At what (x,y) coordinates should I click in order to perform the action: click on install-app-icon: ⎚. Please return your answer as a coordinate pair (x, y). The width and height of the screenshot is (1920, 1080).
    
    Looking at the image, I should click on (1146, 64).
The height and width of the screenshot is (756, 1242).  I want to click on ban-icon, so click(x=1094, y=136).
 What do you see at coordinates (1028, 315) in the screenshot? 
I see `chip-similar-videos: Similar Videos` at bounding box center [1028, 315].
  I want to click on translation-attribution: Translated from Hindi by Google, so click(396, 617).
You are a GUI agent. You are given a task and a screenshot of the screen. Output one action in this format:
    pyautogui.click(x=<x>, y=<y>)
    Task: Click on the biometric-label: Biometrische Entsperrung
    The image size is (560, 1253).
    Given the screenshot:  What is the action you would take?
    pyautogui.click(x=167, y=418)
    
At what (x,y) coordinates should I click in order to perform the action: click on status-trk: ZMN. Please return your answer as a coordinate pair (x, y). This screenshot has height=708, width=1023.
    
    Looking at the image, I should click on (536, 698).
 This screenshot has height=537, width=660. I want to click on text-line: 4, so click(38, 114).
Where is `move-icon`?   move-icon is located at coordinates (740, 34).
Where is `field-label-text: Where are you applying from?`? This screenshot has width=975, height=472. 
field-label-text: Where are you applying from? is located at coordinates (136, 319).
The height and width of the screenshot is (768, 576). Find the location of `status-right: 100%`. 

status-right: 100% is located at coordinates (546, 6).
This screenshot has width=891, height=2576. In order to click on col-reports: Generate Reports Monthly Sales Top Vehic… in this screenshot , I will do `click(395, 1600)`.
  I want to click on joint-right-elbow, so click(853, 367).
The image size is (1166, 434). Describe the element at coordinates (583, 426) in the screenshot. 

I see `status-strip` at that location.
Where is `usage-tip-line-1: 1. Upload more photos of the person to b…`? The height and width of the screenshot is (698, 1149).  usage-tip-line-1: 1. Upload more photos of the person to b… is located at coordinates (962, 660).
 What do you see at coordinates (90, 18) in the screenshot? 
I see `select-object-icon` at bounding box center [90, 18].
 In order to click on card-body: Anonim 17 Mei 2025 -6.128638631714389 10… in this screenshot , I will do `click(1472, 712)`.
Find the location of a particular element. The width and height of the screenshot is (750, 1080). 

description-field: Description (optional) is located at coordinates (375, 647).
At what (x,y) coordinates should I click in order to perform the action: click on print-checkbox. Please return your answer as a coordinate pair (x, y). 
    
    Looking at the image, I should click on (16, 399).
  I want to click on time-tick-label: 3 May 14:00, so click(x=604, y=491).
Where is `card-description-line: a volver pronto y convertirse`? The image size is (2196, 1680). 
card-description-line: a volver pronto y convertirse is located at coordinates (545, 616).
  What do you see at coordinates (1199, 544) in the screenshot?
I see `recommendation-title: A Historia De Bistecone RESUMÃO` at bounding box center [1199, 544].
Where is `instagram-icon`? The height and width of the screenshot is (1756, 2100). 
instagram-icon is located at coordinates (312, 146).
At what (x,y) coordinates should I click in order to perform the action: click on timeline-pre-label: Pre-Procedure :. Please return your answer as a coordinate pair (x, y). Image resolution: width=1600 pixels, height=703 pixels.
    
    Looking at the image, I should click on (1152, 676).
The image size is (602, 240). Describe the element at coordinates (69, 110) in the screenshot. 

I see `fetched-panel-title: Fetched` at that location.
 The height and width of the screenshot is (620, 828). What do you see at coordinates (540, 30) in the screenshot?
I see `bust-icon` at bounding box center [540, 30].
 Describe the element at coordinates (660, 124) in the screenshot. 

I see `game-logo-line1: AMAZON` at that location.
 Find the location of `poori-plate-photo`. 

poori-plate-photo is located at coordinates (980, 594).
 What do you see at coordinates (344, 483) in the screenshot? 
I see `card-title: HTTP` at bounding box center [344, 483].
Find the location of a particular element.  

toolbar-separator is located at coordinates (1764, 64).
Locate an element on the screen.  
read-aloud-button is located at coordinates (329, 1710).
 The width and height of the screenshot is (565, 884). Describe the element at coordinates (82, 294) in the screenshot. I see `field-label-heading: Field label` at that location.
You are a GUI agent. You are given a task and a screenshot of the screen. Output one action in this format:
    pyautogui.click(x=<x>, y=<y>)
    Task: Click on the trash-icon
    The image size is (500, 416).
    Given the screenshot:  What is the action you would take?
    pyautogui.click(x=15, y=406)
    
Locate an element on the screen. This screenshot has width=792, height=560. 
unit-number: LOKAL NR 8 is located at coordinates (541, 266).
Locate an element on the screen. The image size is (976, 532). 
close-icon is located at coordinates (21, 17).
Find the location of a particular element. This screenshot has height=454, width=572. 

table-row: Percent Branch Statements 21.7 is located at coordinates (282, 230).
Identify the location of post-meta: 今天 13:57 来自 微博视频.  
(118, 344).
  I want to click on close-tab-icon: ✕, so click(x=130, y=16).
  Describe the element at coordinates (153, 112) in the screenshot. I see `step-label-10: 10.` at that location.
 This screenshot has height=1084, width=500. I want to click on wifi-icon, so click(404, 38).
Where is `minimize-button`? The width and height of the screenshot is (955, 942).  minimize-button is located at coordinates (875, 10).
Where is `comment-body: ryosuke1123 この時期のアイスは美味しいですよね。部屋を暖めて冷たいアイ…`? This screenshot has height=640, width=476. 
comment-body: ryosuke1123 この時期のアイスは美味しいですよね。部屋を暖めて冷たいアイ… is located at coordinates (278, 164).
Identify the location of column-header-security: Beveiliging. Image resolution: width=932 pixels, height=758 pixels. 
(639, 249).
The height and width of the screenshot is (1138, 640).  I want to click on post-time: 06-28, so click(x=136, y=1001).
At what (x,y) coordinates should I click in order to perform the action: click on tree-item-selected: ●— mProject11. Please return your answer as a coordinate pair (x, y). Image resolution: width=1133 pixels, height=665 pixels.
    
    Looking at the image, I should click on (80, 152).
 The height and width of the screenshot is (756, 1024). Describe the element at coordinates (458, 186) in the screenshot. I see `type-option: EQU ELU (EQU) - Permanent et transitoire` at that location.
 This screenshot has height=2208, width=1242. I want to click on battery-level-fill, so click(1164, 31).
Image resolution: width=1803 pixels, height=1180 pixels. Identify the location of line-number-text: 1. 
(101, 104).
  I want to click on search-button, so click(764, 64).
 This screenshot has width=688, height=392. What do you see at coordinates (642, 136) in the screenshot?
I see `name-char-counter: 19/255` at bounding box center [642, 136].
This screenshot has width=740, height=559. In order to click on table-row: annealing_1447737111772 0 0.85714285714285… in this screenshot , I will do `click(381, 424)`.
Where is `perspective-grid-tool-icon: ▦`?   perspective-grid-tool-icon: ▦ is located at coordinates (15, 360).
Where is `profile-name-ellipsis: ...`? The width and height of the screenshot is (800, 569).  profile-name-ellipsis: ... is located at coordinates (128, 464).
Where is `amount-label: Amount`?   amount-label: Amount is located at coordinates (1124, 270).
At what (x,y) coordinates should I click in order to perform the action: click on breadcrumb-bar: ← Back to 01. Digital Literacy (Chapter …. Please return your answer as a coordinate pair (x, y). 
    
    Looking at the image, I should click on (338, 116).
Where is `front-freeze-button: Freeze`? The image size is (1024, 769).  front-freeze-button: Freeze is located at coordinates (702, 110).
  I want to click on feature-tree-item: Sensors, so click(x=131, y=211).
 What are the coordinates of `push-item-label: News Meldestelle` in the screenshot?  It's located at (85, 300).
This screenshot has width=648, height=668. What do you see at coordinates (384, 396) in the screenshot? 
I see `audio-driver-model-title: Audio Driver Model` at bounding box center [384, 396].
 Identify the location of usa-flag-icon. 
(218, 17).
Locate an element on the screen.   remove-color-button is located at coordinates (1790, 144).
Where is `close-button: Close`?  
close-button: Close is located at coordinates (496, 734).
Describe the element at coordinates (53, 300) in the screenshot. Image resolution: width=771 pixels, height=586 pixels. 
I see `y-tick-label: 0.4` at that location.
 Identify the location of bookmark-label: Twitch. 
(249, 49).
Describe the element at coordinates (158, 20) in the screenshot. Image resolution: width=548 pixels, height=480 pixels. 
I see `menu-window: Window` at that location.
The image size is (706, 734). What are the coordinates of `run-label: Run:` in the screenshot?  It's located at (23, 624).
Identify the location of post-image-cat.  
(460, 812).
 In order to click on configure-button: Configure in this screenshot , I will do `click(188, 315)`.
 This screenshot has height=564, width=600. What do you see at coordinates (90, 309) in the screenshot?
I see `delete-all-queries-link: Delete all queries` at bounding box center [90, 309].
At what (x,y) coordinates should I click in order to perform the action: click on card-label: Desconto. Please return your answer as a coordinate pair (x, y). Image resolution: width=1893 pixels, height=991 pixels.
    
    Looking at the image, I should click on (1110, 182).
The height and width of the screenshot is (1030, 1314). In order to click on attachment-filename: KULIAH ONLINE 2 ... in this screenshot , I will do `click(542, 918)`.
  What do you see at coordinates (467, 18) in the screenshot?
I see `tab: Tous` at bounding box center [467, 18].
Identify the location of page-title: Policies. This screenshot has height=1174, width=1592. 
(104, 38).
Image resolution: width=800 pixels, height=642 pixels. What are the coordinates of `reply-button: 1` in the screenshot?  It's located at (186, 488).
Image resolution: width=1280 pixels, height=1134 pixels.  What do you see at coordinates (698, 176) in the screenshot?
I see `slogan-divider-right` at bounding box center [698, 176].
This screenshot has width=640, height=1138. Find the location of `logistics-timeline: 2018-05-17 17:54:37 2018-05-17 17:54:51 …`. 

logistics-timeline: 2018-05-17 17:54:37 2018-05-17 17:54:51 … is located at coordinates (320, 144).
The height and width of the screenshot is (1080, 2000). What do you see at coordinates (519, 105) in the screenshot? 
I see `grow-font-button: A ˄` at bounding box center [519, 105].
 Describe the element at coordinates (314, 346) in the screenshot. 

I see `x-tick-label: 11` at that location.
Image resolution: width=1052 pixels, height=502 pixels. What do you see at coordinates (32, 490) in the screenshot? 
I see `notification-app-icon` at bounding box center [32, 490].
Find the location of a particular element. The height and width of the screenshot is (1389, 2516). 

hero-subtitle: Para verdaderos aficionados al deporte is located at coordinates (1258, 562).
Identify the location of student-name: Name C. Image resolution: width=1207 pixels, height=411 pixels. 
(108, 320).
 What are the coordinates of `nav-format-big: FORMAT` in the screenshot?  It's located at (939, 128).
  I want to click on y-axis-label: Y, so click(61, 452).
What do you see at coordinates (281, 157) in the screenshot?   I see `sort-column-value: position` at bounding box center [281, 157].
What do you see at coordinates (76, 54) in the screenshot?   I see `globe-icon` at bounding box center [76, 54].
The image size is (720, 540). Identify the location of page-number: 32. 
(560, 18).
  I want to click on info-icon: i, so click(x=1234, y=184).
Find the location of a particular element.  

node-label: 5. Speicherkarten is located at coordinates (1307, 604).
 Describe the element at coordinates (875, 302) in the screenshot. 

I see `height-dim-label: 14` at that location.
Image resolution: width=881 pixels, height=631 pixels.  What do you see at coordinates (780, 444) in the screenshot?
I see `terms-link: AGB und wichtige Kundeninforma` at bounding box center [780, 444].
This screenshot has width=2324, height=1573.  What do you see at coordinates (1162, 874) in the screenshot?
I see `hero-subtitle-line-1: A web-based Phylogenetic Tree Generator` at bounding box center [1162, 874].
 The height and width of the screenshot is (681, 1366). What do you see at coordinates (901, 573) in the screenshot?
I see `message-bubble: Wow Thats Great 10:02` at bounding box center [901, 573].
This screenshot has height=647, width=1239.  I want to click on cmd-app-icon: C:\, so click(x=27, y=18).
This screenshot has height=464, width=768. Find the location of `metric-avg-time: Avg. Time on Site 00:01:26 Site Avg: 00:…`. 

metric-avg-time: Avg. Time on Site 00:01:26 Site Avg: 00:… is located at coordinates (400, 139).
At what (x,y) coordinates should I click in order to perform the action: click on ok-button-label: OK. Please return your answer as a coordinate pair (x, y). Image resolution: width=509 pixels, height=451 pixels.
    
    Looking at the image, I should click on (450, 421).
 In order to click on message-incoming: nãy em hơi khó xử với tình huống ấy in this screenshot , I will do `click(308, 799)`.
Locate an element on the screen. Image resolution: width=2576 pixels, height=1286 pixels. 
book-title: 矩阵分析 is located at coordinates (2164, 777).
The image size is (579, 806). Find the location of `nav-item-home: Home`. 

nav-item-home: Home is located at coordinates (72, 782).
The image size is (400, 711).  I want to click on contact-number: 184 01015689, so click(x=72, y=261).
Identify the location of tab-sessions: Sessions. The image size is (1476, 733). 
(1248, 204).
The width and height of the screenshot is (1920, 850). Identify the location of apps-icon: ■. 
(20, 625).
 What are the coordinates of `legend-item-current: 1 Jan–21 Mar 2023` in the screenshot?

==*==

Rewrite the data starting at the line containing "Describe the element at coordinates (660, 124)" and ending after the line containing "center [344, 483].", switching "screenshot" to "image" and leaving everything else unchanged.

§ EXPECTED ANSWER
 Describe the element at coordinates (660, 124) in the image. 

I see `game-logo-line1: AMAZON` at that location.
 Find the location of `poori-plate-photo`. 

poori-plate-photo is located at coordinates (980, 594).
 What do you see at coordinates (344, 483) in the image? 
I see `card-title: HTTP` at bounding box center [344, 483].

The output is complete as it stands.